1.2. Gegen diesen Bescheid vom 01.08.2025 wurde fristgerecht Beschwerde erhoben, mit welcher unter anderem der Antrag gestellt wurde, der Beschwerde die aufschiebende Wirkung zuzuerkennen.
Die gegenständlich maßgebliche Bestimmung des § 360 GewO 1994 (GewO), BGBl. Nr. 194/1994 idF BGBl. I Nr. 85/2013, lautet wie folgt:
§ 360. (1) Besteht der Verdacht einer Übertretung gemäß § 366 Abs. 1 Z 1, 2 oder 3, so hat die Behörde unabhängig von der Einleitung eines Strafverfahrens den Gewerbeausübenden bzw. den Anlageninhaber mit Verfahrensanordnung zur Herstellung des der Rechtsordnung entsprechenden Zustandes innerhalb einer angemessenen, von der Behörde zu bestimmenden Frist aufzufordern; eine solche Aufforderung hat auch dann zu ergehen, wenn der Verdacht einer Übertretung gemäß § 367 Z 25 besteht und nicht bereits ein einschlägiges Verfahren gemäß § 79c oder § 82 Abs. 3 anhängig ist. Kommt der Gewerbeausübende bzw. der Anlageninhaber dieser Aufforderung innerhalb der gesetzten Frist nicht nach, so hat die Behörde mit Bescheid die zur Herstellung des der Rechtsordnung entsprechenden Zustandes jeweils notwendigen Maßnahmen, wie die Stillegung von Maschinen oder die Schließung von Teilen des Betriebes oder die Schließung des gesamten Betriebes zu verfügen.
(1a) In den Fällen des Verdachts einer Übertretung gemäß § 366 Abs. 1 Z 2 oder Z 3 oder § 367 Z 25 hat ein Bescheid gemäß Abs. 1 nicht zu ergehen, wenn und solange im konkreten Einzelfall
(2) Wenn bei einer Tätigkeit offenkundig der Verdacht einer Übertretung gemäß § 366 Abs. 1 Z 4, 5 oder 6 gegeben ist und wenn mit Grund anzunehmen ist, daß die solchermaßen gesetzwidrige Gewerbeausübung fortgesetzt wird, darf die Behörde auch ohne vorausgegangenes Verfahren und vor Erlassung eines Bescheides die zur Unterbindung dieser Gewerbeausübung notwendigen Maßnahmen, insbesondere auch die Beschlagnahme von Waren, Werkzeugen, Maschinen, Geräten und Transportmitteln, an Ort und Stelle treffen; hierüber ist jedoch binnen eines Monats ein schriftlicher Bescheid zu erlassen, widrigenfalls die getroffene Maßnahme als aufgehoben gilt. Der Bescheid gilt auch dann als erlassen, wenn er gemäß § 19 des Zustellgesetzes, BGBl. Nr. 200/1982, wegen Unzustellbarkeit an die Behörde zurückgestellt worden ist.

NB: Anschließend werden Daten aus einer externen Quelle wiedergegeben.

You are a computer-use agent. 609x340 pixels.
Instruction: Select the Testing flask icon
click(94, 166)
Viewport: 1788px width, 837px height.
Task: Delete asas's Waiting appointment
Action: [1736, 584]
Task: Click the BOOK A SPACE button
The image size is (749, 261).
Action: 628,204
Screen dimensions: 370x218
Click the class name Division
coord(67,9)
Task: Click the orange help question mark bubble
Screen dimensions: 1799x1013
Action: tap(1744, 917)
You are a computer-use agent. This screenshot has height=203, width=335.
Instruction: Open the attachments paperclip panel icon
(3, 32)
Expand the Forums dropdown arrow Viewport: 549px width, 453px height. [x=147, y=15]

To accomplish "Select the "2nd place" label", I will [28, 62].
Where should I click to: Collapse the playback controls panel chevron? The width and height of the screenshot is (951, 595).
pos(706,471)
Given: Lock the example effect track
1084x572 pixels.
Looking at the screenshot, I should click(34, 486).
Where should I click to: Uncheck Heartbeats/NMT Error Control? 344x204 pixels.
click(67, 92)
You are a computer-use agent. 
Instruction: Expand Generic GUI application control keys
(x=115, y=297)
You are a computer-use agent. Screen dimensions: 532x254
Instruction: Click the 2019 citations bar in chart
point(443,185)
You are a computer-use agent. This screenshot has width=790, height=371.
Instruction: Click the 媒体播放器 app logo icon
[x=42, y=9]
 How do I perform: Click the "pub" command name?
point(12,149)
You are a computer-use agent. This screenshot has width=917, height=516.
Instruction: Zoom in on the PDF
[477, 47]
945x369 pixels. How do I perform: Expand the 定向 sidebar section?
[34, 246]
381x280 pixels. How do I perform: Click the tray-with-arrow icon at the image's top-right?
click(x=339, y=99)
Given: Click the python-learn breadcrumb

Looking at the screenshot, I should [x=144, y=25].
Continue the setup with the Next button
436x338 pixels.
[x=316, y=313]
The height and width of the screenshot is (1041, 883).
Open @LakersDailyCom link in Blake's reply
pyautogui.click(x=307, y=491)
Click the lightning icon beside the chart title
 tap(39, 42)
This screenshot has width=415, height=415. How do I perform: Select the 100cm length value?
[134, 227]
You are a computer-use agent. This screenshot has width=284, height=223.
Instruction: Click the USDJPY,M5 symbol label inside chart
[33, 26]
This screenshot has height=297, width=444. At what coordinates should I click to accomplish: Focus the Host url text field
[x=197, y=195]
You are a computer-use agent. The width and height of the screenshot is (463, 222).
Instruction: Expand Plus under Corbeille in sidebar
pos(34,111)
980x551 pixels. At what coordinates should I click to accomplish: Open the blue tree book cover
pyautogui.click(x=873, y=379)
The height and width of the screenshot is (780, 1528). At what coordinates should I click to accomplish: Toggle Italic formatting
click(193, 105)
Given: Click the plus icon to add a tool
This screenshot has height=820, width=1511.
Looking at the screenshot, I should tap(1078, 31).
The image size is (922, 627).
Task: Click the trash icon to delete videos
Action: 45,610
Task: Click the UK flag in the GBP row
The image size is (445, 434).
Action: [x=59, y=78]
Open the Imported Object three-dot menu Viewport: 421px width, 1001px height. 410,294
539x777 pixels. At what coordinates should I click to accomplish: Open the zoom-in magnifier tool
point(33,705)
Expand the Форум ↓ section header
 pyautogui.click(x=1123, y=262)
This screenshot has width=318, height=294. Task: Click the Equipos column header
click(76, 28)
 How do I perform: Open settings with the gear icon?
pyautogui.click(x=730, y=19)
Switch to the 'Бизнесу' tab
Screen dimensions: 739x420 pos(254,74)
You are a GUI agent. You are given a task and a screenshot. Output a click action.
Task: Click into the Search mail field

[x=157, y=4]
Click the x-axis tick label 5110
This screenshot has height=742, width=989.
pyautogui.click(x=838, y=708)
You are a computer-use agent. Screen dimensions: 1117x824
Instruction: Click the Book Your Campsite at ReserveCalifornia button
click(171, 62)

(3) Ist eine Übertretung gemäß § 366 Abs. 1 Z 1 offenkundig, so hat die Behörde ohne vorausgegangenes Verfahren und vor Erlassung eines Bescheides den gesamten der Rechtsordnung nicht entsprechenden Betrieb an Ort und Stelle zu schließen; eine solche Betriebsschließung liegt auch dann vor, wenn eine Gewerbeausübung unterbunden wird, die keine Betriebsstätte aufweist; hierüber ist jedoch binnen eines Monats ein schriftlicher Bescheid zu erlassen, widrigenfalls die getroffene Maßnahme als aufgehoben gilt. Der Bescheid gilt auch dann als erlassen, wenn er gemäß § 19 des Zustellgesetzes, BGBl. Nr. 200/1982, wegen Unzustellbarkeit an die Behörde zurückgestellt worden ist.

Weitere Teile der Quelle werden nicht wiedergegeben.